Jornal Opção Tocantins – O senhor também foi preso. Como foi essa experiência?

Mauro Carlesse – Muito ruim. Passei por buscas da Polícia Federal de madrugada, com minha filha pequena em casa. Fui preso com a acusação absurda de que eu fugiria para a Itália. Usaram uma conversa antiga, de 2021, sobre alugar uma casa para temporada, e apresentaram como se fosse atual. O próprio ministro depois anulou essa prova e suspendeu a prisão. Mesmo assim, fiquei 64 dias preso, entre Natal, Ano Novo e Carnaval. Foi cruel. Queriam me destruir publicamente, me transformar em bandido, porque sabiam que eu tinha potencial de voltar à política.

Jornal Opção Tocantins – Esse período na prisão mudou o senhor?

Mauro Carlesse – Mudou. Eu já estava pensando em deixar a política, mas percebi que, se estavam fazendo tudo isso, era porque eu incomodava. E decidi voltar. Não por vingança, mas para continuar o trabalho iniciado. Quem me conhece sabe: eu ando no shopping, vou à feira, converso com prefeitos e vereadores, de peito aberto. Não vivo cercado de seguranças. As pessoas me tratam com respeito porque sabem que honrei palavra e entreguei resultados.

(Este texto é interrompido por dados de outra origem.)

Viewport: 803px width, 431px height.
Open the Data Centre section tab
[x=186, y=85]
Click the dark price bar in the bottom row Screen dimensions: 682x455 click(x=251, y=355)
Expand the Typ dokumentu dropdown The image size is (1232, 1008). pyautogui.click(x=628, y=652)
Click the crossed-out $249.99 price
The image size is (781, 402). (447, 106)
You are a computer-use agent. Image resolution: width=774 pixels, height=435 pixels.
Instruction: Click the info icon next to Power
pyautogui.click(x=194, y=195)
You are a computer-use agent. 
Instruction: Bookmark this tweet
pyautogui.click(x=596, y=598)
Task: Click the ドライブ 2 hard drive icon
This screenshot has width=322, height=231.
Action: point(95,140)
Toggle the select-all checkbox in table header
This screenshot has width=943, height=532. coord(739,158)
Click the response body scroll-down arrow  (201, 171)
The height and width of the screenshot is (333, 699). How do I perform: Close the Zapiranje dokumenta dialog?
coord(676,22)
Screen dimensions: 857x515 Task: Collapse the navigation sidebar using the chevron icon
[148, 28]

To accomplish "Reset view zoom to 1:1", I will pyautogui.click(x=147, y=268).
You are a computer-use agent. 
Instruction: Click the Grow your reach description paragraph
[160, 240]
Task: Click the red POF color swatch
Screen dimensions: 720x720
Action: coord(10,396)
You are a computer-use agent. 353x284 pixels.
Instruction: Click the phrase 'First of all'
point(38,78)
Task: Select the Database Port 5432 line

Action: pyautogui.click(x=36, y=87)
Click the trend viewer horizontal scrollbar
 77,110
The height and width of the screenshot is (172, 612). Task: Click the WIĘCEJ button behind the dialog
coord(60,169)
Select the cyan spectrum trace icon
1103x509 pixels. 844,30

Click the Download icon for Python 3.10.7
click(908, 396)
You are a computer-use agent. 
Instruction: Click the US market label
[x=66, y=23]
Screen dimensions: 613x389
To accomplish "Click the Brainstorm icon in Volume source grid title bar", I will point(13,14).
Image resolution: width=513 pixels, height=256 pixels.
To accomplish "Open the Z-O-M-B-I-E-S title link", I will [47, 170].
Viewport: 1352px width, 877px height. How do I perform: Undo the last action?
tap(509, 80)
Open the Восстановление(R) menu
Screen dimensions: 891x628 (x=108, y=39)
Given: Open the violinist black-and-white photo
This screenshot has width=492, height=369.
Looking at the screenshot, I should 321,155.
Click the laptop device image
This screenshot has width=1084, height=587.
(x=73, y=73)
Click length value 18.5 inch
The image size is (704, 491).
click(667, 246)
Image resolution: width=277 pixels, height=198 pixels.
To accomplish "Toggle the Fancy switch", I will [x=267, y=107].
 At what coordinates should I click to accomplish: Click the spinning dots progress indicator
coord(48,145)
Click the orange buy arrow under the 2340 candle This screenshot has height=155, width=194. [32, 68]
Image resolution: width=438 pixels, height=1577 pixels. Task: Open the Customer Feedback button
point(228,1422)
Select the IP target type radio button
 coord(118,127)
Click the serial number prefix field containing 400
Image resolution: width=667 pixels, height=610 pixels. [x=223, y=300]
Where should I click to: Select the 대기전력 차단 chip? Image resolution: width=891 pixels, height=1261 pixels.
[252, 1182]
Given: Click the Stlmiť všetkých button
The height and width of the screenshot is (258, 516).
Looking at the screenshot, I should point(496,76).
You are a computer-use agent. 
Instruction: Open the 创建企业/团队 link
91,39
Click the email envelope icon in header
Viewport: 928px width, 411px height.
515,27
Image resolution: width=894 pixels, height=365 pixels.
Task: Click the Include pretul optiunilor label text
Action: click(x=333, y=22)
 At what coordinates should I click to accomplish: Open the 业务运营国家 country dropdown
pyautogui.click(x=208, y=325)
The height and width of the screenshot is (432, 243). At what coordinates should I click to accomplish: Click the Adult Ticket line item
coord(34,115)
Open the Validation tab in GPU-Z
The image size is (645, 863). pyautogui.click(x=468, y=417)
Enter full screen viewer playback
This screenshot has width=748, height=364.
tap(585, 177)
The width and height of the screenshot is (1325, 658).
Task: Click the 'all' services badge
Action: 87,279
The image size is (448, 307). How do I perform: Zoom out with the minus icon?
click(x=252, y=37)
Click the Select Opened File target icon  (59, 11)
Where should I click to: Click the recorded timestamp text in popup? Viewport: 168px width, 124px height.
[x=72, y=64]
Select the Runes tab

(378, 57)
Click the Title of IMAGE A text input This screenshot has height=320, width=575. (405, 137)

Jornal Opção Tocantins – Essa volta tem também autocrítica? O que faria diferente se eleito de novo?

Mauro Carlesse – Sim, faria. Talvez me aproximasse mais da classe política. Quando assumi, não conhecia ninguém. Depois veio a pandemia, que dificultou ainda mais o diálogo. Reuniões eram virtuais, o contato com deputados e senadores quase não existia. Hoje sei que qualquer projeto precisa de governabilidade e diálogo constante. Sem isso, você não entende os problemas de dentro.

Jornal Opção Tocantins – Não existe possibilidade de disputar outro cargo, só se for o governo?

Mauro Carlesse – Não. Só governo. Essa decisão eu já tinha tomado. Não tenho interesse em disputar Senado, deputado federal ou estadual. Minha disposição é apenas para uma pré-candidatura ao governo, porque quero terminar o trabalho que iniciei e que ficou pela metade. Fizemos muitas coisas positivas para o Tocantins, e nenhuma foi negativa para o Estado. Se o povo entender e me colocar novamente naquela cadeira, não vou decepcionar. Vou fazer melhor do que já fiz e muito mais, porque esse Estado precisa crescer, se desenvolver e gerar oportunidades em todas as regiões.

Jornal Opção Tocantins – O senhor pretende seguir no Agir?

Mauro Carlesse – Não, provavelmente vou mudar de partido. Tenho conversado com três legendas, mas ainda não há definição. Tudo depende das alianças que eles fizerem até lá. Prefiro um partido pequeno a um grande cheio de amarrações. Não sou de esquerda nem de direita, me considero de centro. Olho para todos, sem perseguição. O que me interessa é um projeto para melhorar o Tocantins. Tenho certeza de que tenho capacidade, e, se um dia voltar ao governo, o povo vai poder cobrar: tudo o que falei eu vou fazer, e muito mais.